Kaiser, originally from San Francisco, is a right-handed pitcher and outfielder at Folsom (Calif.) High School. His abilities on the diamond may be exceeded only by his constant desire to improve.

At 6 feet and 190 pounds, Kaiser offers a mix of athleticism and strength. He’s up to 90 mph with a four-seam fastball and spins a slider he commands well. It all flies from a low three-quarter arm slot with what Kaiser calls “whippy action,” creating deception and accentuating horizontal movement.

Always working to get better, Kaiser keeps everything simple, even in words. When asked what he’s focused on improving, he said “commanding a third pitch,” referring to his changeup. “Right now it’s not polished enough where I know if I need an out I can use it, so I need to really focus on developing that.”

Kaiser, a class of 2025 prospect, verbally committed to nearby Sacramento State in August, but his story began long ago – at birth – and he didn’t arrive at this point alone, a fact he knows as much as anything. His family, including his parents, grandparents, aunts, and uncles have been there at every step.

“Having them support me every single game, every big moment in my baseball career, and always having my back in times of adversity means everything, he said. “I credit them for keeping me focused and grinding because one day I want to give back after everything they did for me.

“Having my mom there to help me with not only school work when I was a kid, but helping me with nutrition and checking on me every day means a lot. She’s always been my biggest supporter since Day 1 and I couldn’t be more grateful.”

His dad, Joe, was his coach until high school, something Kaiser realizes was of great benefit, “he knew my game best out of anyone, and without his guidance those years I wouldn’t have made it to where I am today.”

Plus, when the going gets tough, the tough get “Arizona.”

Luke and Joe occasionally trek down to the desert weather for spring training and… “every game where I may be struggling or need something to give me some reassurance my dad will yell “Arizona!” which means to blow it by this batter. Because when you think Arizona you think heat.”

The father-son duo have spent hours upon hours working on Luke’s game and enjoying watching the majors from the stands or the couch in the family home.

“I watch players and sometimes I will see something they do I think might be good for me, but I know I can’t be them, they aren’t me. I have to find what works for me.”

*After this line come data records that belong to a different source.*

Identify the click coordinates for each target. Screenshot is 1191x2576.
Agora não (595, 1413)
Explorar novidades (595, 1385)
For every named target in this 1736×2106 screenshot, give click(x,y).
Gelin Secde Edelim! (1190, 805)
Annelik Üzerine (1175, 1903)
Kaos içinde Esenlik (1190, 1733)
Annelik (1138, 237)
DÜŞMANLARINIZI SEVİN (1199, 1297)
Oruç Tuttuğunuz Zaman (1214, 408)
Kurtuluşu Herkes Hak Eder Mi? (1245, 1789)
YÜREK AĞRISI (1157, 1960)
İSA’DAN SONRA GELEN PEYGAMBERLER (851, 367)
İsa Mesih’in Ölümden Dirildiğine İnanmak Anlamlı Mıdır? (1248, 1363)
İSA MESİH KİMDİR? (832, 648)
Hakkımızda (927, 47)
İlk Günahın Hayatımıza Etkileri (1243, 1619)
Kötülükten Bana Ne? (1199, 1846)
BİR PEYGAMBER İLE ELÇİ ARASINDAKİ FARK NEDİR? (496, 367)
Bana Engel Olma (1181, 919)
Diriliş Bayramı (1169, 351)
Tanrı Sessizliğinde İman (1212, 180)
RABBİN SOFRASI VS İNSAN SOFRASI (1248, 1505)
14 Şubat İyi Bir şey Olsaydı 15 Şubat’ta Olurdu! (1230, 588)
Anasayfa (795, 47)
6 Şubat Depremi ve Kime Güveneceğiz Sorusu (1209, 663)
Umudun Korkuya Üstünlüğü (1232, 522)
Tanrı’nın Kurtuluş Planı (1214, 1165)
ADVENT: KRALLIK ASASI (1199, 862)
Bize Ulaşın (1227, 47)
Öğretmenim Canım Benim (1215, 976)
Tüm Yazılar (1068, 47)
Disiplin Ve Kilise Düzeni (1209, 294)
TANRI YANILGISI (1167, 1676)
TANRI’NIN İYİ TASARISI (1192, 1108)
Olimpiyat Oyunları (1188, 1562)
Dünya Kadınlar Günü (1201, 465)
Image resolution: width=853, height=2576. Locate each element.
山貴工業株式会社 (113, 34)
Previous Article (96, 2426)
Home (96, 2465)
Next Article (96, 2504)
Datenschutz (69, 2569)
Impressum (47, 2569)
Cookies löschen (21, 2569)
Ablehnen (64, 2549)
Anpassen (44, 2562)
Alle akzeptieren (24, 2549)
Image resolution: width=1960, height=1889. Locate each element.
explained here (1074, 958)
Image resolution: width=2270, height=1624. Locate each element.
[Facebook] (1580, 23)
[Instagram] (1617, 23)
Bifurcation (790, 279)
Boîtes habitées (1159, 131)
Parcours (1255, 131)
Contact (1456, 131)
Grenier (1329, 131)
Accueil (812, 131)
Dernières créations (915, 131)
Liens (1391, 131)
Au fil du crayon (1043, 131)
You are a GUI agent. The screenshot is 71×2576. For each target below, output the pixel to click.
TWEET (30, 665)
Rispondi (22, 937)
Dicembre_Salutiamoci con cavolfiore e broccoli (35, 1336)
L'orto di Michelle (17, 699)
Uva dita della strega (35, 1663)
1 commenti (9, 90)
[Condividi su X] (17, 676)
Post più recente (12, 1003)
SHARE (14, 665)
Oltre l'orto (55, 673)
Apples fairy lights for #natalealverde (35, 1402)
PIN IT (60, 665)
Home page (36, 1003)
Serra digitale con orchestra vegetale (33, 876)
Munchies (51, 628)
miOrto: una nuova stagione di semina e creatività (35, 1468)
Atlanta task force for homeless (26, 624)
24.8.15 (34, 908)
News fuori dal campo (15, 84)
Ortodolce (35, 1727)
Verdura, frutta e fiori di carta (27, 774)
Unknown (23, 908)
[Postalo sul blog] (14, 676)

Kaiser’s focus and diligence are particularly impressive. It’s not rare to find gym-rat types in college and pro baseball, but it’s atypical of teenagers to choose spellbound determination toward one thing, especially when that thing requires not just time, but energy… and a ton of it.

A dedication to the countless practices, games, cage work, throwing programs, and defensive drills, essentially year-round leaving considerably less time to socialize, and partake in other, more relaxing activities, such as video games, isn’t something found in most 16-year-old kids. This is where the ‘it’ factor strikes again.

When the spikes are laced and he steps on the mound once a week for his Folsom Bulldogs, Kaiser’s three-pitch mix is standard on paper. But there’s nothing at all ho-hum about an 87-90 mph four-seamer setting up a slider as filthy as Kaiser’s. Not at this age,  and not at this level, suggesting bigger and better are right around the corner.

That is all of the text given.